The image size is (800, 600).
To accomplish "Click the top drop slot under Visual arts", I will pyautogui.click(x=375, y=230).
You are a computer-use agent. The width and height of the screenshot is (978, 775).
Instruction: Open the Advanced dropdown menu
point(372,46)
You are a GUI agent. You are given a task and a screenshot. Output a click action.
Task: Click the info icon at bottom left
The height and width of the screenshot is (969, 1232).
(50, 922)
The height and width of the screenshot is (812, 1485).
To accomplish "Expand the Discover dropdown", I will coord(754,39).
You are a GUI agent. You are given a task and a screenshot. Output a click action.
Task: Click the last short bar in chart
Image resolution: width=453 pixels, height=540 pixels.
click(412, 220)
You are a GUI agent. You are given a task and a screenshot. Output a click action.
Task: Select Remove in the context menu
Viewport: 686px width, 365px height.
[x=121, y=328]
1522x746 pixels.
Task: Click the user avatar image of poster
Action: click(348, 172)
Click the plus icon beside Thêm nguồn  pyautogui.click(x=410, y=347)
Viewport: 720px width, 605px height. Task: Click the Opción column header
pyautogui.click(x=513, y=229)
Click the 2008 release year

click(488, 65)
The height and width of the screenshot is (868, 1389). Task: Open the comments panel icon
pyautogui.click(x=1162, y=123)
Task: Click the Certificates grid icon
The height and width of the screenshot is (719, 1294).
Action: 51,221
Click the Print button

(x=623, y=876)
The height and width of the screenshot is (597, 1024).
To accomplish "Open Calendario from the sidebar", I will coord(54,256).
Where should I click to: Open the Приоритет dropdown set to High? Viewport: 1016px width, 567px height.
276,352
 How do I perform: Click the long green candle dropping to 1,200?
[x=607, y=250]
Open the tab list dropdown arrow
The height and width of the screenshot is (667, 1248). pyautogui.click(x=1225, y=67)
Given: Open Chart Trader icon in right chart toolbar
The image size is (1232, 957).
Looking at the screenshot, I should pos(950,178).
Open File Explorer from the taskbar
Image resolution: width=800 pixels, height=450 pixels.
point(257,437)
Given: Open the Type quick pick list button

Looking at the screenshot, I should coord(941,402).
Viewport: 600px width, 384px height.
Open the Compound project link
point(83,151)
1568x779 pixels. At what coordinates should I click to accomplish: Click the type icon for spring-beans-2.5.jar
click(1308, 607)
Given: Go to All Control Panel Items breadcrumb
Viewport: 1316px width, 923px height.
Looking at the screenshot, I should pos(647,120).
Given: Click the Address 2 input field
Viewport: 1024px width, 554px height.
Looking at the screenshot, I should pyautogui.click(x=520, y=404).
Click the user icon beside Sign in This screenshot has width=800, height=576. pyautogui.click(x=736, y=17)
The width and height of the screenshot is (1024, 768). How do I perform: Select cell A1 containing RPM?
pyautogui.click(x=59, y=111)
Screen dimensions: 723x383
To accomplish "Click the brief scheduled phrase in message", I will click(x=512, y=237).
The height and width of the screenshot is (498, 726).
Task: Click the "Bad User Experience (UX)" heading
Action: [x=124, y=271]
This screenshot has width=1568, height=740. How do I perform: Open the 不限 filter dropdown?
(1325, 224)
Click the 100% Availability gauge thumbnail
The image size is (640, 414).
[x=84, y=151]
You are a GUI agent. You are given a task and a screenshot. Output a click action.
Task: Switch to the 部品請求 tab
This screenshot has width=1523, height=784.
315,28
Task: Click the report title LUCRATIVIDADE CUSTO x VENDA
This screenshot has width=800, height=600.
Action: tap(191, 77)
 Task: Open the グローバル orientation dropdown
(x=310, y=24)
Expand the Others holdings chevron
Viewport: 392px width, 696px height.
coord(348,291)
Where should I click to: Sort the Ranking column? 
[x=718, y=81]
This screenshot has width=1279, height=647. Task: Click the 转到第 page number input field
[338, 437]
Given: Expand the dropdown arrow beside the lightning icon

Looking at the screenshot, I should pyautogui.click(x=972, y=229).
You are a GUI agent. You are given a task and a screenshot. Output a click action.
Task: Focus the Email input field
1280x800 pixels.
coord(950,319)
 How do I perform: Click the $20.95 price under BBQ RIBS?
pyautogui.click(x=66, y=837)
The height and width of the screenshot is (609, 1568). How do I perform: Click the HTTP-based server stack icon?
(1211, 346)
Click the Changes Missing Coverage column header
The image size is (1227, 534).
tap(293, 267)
──────
What you have to do: Exactly as given, set down all of the lines above.

Task answer:
The image size is (800, 600).
To accomplish "Click the top drop slot under Visual arts", I will pyautogui.click(x=375, y=230).
You are a computer-use agent. The width and height of the screenshot is (978, 775).
Instruction: Open the Advanced dropdown menu
point(372,46)
You are a GUI agent. You are given a task and a screenshot. Output a click action.
Task: Click the info icon at bottom left
The height and width of the screenshot is (969, 1232).
(50, 922)
The height and width of the screenshot is (812, 1485).
To accomplish "Expand the Discover dropdown", I will coord(754,39).
You are a GUI agent. You are given a task and a screenshot. Output a click action.
Task: Click the last short bar in chart
Image resolution: width=453 pixels, height=540 pixels.
click(412, 220)
You are a GUI agent. You are given a task and a screenshot. Output a click action.
Task: Select Remove in the context menu
Viewport: 686px width, 365px height.
[x=121, y=328]
1522x746 pixels.
Task: Click the user avatar image of poster
Action: click(348, 172)
Click the plus icon beside Thêm nguồn  pyautogui.click(x=410, y=347)
Viewport: 720px width, 605px height. Task: Click the Opción column header
pyautogui.click(x=513, y=229)
Click the 2008 release year

click(488, 65)
The height and width of the screenshot is (868, 1389). Task: Open the comments panel icon
pyautogui.click(x=1162, y=123)
Task: Click the Certificates grid icon
The height and width of the screenshot is (719, 1294).
Action: 51,221
Click the Print button

(x=623, y=876)
The height and width of the screenshot is (597, 1024).
To accomplish "Open Calendario from the sidebar", I will coord(54,256).
Where should I click to: Open the Приоритет dropdown set to High? Viewport: 1016px width, 567px height.
276,352
 How do I perform: Click the long green candle dropping to 1,200?
[x=607, y=250]
Open the tab list dropdown arrow
The height and width of the screenshot is (667, 1248). pyautogui.click(x=1225, y=67)
Given: Open Chart Trader icon in right chart toolbar
The image size is (1232, 957).
Looking at the screenshot, I should pos(950,178).
Open File Explorer from the taskbar
Image resolution: width=800 pixels, height=450 pixels.
point(257,437)
Given: Open the Type quick pick list button

Looking at the screenshot, I should coord(941,402).
Viewport: 600px width, 384px height.
Open the Compound project link
point(83,151)
1568x779 pixels. At what coordinates should I click to accomplish: Click the type icon for spring-beans-2.5.jar
click(1308, 607)
Given: Go to All Control Panel Items breadcrumb
Viewport: 1316px width, 923px height.
Looking at the screenshot, I should pos(647,120).
Given: Click the Address 2 input field
Viewport: 1024px width, 554px height.
Looking at the screenshot, I should pyautogui.click(x=520, y=404).
Click the user icon beside Sign in This screenshot has width=800, height=576. pyautogui.click(x=736, y=17)
The width and height of the screenshot is (1024, 768). How do I perform: Select cell A1 containing RPM?
pyautogui.click(x=59, y=111)
Screen dimensions: 723x383
To accomplish "Click the brief scheduled phrase in message", I will click(x=512, y=237).
The height and width of the screenshot is (498, 726).
Task: Click the "Bad User Experience (UX)" heading
Action: [x=124, y=271]
This screenshot has width=1568, height=740. How do I perform: Open the 不限 filter dropdown?
(1325, 224)
Click the 100% Availability gauge thumbnail
The image size is (640, 414).
[x=84, y=151]
You are a GUI agent. You are given a task and a screenshot. Output a click action.
Task: Switch to the 部品請求 tab
This screenshot has width=1523, height=784.
315,28
Task: Click the report title LUCRATIVIDADE CUSTO x VENDA
This screenshot has width=800, height=600.
Action: tap(191, 77)
 Task: Open the グローバル orientation dropdown
(x=310, y=24)
Expand the Others holdings chevron
Viewport: 392px width, 696px height.
coord(348,291)
Where should I click to: Sort the Ranking column? 
[x=718, y=81]
This screenshot has width=1279, height=647. Task: Click the 转到第 page number input field
[338, 437]
Given: Expand the dropdown arrow beside the lightning icon

Looking at the screenshot, I should pyautogui.click(x=972, y=229).
You are a GUI agent. You are given a task and a screenshot. Output a click action.
Task: Focus the Email input field
1280x800 pixels.
coord(950,319)
 How do I perform: Click the $20.95 price under BBQ RIBS?
pyautogui.click(x=66, y=837)
The height and width of the screenshot is (609, 1568). How do I perform: Click the HTTP-based server stack icon?
(1211, 346)
Click the Changes Missing Coverage column header
The image size is (1227, 534).
tap(293, 267)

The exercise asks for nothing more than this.